▸ **TASK DETAILS**: Please copy, exactly as they appear below, the lines from the one containing "Instruction: Open the Ordner tab" through the one containing "Task: Click the Screen heading".
>>
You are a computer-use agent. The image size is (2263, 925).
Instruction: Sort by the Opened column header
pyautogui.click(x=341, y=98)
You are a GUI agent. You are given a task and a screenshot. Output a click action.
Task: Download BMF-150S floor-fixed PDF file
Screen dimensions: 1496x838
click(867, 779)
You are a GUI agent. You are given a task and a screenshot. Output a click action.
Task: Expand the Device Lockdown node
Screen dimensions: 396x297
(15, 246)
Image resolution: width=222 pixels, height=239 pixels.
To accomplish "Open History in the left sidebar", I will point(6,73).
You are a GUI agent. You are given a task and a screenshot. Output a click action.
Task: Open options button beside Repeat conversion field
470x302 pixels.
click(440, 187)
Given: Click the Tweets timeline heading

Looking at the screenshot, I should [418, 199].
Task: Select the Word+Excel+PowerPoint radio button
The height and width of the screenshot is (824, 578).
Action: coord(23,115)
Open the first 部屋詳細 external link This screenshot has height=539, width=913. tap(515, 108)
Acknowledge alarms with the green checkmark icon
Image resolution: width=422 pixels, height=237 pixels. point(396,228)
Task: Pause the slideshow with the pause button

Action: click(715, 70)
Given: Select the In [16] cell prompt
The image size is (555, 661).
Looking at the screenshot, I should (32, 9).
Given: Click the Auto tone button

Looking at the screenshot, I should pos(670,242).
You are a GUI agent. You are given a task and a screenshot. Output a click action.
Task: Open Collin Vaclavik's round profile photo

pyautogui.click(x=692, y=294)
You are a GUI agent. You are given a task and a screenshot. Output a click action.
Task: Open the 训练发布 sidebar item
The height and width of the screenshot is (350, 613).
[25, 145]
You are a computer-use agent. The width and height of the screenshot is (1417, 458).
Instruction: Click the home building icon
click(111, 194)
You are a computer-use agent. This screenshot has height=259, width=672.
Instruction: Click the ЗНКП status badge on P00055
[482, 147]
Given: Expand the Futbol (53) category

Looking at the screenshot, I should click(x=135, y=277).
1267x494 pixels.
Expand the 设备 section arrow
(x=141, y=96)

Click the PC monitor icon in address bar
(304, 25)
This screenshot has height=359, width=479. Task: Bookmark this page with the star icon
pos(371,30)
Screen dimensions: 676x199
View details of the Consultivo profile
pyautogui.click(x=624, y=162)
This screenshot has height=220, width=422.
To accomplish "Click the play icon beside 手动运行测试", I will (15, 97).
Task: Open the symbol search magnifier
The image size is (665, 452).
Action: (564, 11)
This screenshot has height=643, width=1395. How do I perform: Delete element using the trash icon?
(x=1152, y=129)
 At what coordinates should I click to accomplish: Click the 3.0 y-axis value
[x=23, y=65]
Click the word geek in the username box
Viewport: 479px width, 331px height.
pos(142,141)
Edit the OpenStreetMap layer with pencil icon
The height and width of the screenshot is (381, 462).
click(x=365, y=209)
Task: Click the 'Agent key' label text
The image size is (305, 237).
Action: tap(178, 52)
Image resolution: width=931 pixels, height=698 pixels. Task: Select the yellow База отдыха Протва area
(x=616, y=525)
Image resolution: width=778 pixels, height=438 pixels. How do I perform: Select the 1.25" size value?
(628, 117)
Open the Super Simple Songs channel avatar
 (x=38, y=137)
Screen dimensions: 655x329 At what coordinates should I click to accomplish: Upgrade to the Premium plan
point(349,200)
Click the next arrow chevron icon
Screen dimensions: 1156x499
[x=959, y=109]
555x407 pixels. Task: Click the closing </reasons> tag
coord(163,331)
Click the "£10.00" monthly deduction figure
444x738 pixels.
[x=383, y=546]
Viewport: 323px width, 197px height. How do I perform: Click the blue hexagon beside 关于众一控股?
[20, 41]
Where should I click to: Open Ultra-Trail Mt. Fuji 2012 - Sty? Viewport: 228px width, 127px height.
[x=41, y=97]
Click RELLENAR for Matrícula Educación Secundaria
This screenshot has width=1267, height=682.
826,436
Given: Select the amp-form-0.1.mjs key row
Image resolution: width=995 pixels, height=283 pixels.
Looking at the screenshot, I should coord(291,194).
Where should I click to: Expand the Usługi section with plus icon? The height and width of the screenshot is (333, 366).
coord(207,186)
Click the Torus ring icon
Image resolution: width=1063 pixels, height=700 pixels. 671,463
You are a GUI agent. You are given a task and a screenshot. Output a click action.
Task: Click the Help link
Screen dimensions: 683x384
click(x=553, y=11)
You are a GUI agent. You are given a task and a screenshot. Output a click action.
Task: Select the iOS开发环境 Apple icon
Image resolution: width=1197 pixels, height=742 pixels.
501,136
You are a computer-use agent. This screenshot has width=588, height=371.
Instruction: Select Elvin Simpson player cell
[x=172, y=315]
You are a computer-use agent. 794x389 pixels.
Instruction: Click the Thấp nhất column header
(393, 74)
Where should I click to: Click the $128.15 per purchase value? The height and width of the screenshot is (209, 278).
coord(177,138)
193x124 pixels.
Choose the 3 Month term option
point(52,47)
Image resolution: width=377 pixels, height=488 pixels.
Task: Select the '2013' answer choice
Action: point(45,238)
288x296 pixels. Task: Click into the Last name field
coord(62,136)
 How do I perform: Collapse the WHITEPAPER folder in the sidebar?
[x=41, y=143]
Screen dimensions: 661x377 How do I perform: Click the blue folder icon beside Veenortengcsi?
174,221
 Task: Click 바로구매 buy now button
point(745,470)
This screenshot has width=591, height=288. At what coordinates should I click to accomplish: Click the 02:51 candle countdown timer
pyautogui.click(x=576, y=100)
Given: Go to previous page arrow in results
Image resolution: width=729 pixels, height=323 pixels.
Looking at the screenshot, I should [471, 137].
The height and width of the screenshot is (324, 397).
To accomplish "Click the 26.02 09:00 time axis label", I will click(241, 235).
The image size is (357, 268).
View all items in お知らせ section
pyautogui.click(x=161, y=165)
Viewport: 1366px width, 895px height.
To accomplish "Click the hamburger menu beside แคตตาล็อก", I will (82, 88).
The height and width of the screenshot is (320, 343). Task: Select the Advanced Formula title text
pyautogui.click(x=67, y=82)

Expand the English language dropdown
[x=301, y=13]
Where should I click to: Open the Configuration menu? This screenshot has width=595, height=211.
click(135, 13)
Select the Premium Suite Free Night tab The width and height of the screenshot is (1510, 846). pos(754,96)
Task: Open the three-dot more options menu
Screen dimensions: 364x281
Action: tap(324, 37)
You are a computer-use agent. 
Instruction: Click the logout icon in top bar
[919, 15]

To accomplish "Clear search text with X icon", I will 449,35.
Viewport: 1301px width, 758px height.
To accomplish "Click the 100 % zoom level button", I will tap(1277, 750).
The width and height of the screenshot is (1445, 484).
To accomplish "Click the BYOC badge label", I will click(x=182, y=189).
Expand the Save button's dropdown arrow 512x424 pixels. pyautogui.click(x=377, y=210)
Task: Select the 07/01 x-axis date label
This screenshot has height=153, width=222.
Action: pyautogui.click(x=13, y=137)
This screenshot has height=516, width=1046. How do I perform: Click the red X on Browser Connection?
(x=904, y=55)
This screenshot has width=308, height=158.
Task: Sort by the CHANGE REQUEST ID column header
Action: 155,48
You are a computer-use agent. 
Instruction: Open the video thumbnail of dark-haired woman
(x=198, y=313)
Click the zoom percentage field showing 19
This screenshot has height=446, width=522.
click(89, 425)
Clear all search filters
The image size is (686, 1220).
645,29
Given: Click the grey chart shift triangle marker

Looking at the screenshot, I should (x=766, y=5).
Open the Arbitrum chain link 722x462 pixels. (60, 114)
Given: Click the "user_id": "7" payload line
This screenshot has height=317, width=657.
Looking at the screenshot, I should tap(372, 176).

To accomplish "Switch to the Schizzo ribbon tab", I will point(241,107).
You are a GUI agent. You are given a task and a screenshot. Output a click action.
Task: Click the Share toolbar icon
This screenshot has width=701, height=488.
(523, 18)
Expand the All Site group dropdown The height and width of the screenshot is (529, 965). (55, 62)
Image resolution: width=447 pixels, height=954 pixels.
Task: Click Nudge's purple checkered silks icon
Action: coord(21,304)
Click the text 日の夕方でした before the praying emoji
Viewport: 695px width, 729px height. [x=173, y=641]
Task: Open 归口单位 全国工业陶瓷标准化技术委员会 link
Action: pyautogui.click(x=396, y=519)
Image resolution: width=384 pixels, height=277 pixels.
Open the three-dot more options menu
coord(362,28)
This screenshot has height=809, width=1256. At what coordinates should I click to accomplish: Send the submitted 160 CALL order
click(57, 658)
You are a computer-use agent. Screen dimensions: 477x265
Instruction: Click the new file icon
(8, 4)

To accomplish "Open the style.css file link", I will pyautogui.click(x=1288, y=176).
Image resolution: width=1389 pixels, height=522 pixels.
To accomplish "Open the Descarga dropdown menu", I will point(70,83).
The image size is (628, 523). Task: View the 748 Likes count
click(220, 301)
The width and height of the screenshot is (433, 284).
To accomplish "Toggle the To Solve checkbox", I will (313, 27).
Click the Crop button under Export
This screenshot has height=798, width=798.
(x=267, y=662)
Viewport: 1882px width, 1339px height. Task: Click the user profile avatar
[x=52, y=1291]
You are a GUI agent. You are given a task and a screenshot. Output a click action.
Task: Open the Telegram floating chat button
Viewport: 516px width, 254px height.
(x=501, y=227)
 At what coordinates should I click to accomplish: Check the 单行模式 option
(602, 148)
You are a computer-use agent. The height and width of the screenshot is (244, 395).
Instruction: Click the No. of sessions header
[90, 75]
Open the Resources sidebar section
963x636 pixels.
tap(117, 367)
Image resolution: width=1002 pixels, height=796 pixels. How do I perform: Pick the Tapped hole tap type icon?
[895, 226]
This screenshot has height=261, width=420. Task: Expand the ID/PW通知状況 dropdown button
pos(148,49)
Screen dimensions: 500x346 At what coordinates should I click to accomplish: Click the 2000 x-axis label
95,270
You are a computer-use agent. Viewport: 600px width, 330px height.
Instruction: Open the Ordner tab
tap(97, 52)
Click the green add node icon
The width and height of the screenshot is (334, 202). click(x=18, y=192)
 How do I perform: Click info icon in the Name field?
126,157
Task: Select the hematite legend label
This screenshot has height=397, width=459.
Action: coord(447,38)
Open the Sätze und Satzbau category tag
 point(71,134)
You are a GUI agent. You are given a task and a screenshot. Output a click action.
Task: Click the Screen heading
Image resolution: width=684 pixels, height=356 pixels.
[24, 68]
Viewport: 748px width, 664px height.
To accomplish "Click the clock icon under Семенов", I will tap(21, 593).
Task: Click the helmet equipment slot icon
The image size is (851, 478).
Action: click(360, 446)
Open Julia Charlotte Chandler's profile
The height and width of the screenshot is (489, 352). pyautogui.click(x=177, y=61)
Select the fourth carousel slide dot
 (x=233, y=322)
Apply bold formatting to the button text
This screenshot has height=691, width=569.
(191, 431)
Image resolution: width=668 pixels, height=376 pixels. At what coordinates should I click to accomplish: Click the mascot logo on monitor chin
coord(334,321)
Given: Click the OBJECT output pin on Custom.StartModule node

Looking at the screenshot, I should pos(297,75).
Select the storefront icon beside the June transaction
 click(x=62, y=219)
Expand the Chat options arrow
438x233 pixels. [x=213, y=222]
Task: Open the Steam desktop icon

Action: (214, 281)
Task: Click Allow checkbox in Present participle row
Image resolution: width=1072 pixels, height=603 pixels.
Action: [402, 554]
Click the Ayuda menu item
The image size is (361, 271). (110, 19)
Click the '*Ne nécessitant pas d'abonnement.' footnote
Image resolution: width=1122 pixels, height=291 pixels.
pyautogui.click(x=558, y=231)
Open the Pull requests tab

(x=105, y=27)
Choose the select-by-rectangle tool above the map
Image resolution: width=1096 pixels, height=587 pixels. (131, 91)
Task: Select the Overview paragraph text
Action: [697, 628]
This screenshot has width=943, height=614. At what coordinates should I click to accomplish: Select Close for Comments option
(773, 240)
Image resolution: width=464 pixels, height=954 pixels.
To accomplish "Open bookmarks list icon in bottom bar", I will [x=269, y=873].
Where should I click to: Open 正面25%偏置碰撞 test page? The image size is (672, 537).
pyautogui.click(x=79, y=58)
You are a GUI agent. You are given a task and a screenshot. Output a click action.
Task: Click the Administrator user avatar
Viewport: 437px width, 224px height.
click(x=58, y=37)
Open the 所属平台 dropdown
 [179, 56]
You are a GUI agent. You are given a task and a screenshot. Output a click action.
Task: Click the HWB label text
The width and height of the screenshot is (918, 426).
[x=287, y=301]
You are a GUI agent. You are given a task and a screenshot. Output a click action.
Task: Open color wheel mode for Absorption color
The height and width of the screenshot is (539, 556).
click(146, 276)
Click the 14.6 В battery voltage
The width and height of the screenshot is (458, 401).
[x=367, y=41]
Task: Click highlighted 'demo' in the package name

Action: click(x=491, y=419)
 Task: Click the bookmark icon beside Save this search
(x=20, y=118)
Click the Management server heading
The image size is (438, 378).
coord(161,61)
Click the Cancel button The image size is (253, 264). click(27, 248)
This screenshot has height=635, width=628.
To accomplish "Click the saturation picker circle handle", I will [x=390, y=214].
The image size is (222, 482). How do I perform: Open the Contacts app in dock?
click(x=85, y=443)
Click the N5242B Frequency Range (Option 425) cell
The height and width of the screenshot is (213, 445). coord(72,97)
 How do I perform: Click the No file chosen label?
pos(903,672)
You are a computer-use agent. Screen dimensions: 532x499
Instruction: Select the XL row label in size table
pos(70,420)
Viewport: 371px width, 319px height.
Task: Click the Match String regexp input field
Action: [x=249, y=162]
<<
▸ **RESPONSE BOX**:
Instruction: Open the Ordner tab
tap(97, 52)
Click the green add node icon
The width and height of the screenshot is (334, 202). click(x=18, y=192)
 How do I perform: Click info icon in the Name field?
126,157
Task: Select the hematite legend label
This screenshot has height=397, width=459.
Action: coord(447,38)
Open the Sätze und Satzbau category tag
 point(71,134)
You are a GUI agent. You are given a task and a screenshot. Output a click action.
Task: Click the Screen heading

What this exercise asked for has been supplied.